• Instructions to follow
Swap "Describe" for "Identify" in the data between the lines holding "Image resolution: width=2380" and "at that location.", inclusive, and reproduce those lines with nothing else changed. Leave the pictures out of your answer.

• Data shown
- - - - - - -
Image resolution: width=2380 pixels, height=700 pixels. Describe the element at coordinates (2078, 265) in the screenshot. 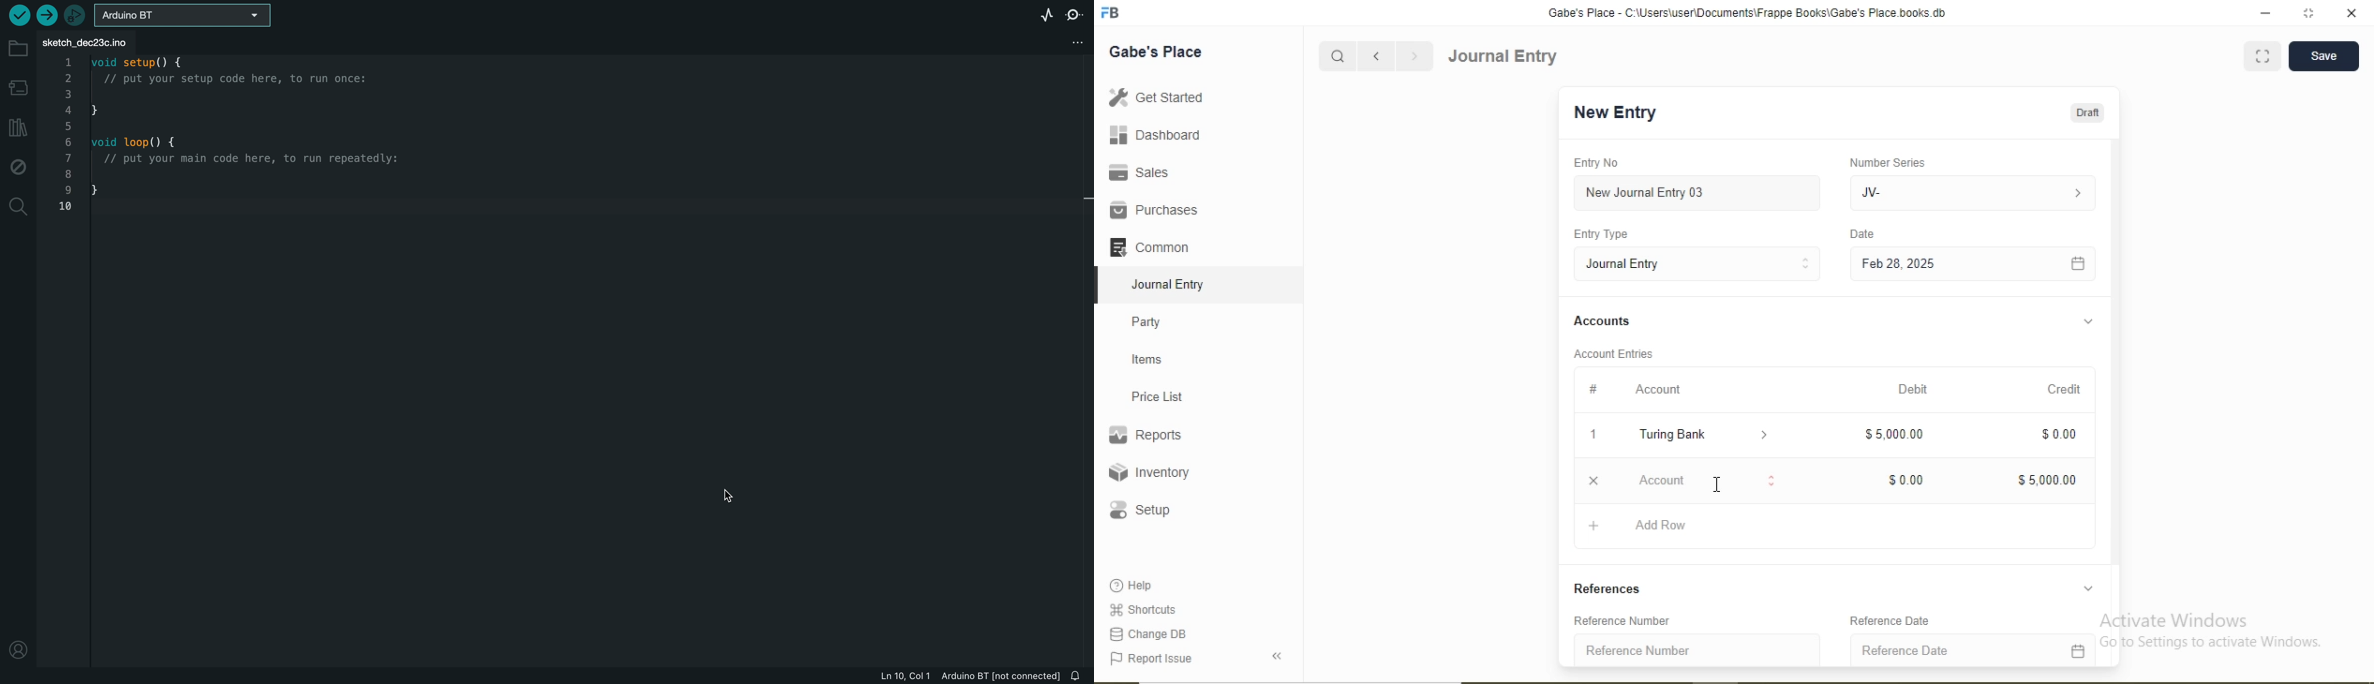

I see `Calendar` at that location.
- - - - - - -
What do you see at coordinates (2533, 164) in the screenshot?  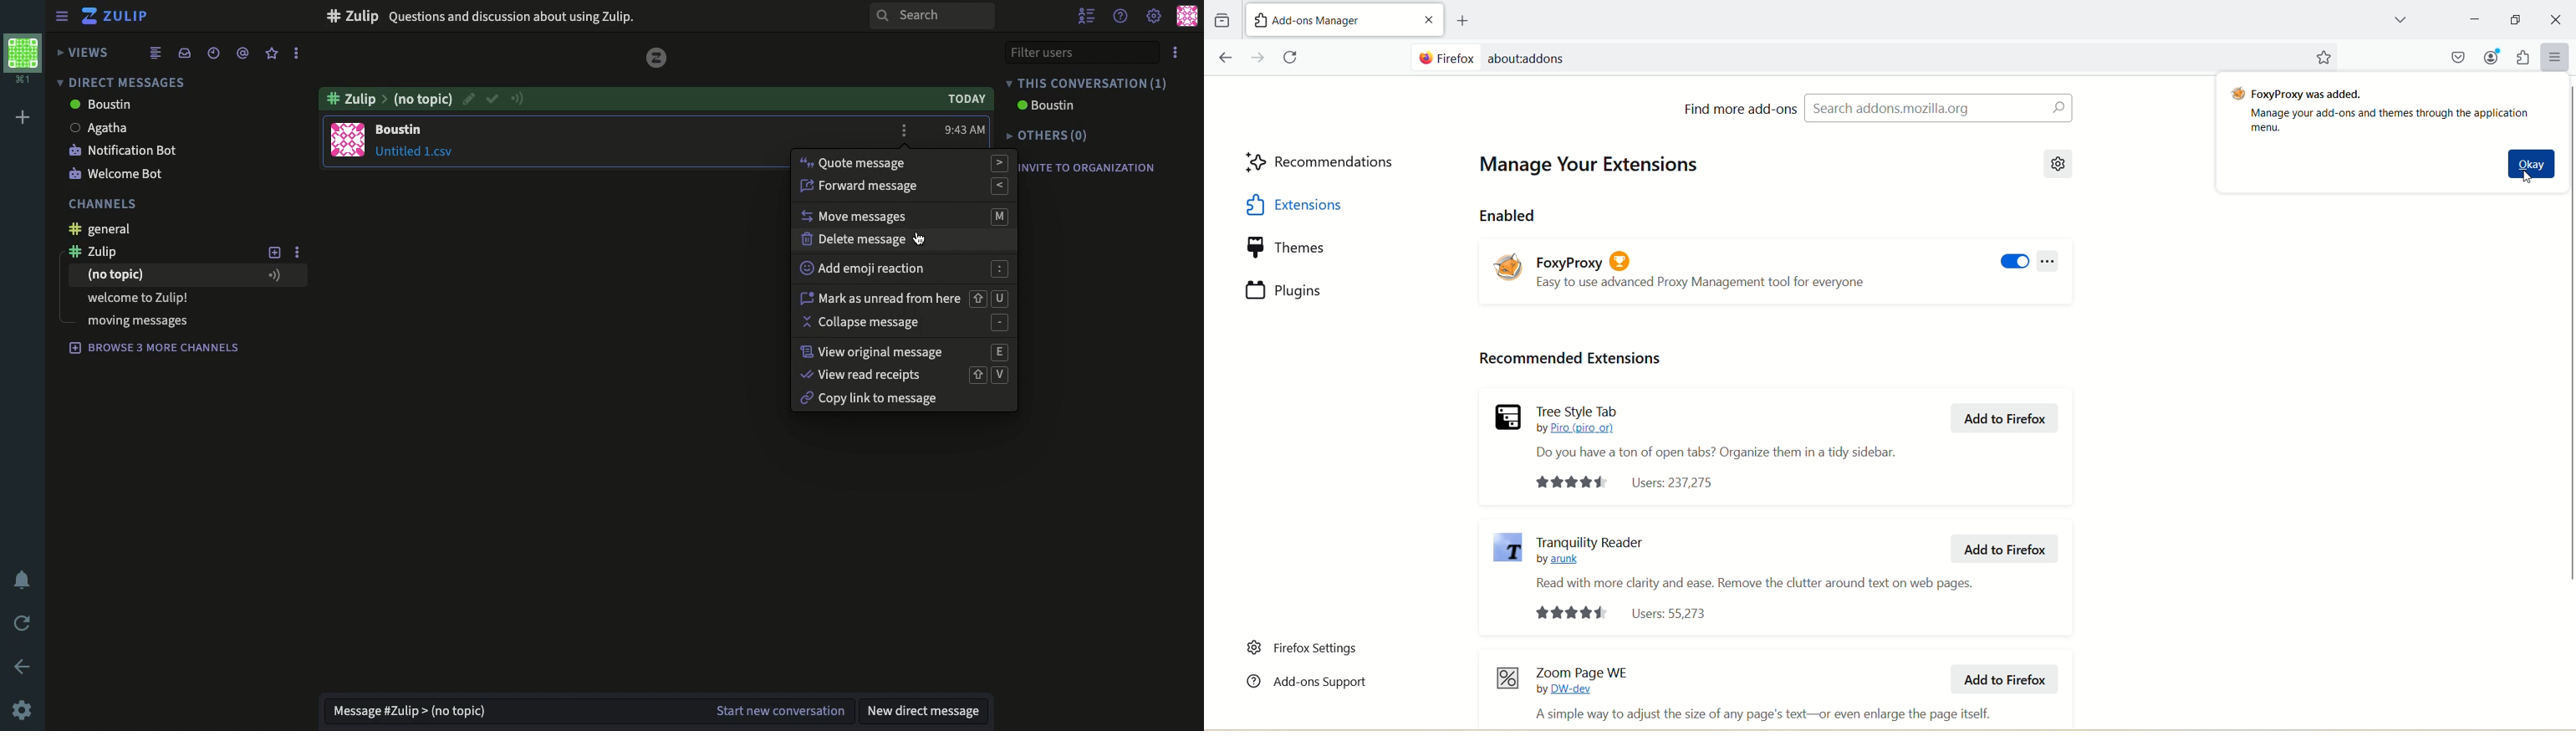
- - - - - - -
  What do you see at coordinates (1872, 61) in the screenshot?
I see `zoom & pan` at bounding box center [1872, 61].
- - - - - - -
• Solution to this problem
Image resolution: width=2380 pixels, height=700 pixels. Identify the element at coordinates (2078, 265) in the screenshot. 

I see `Calendar` at that location.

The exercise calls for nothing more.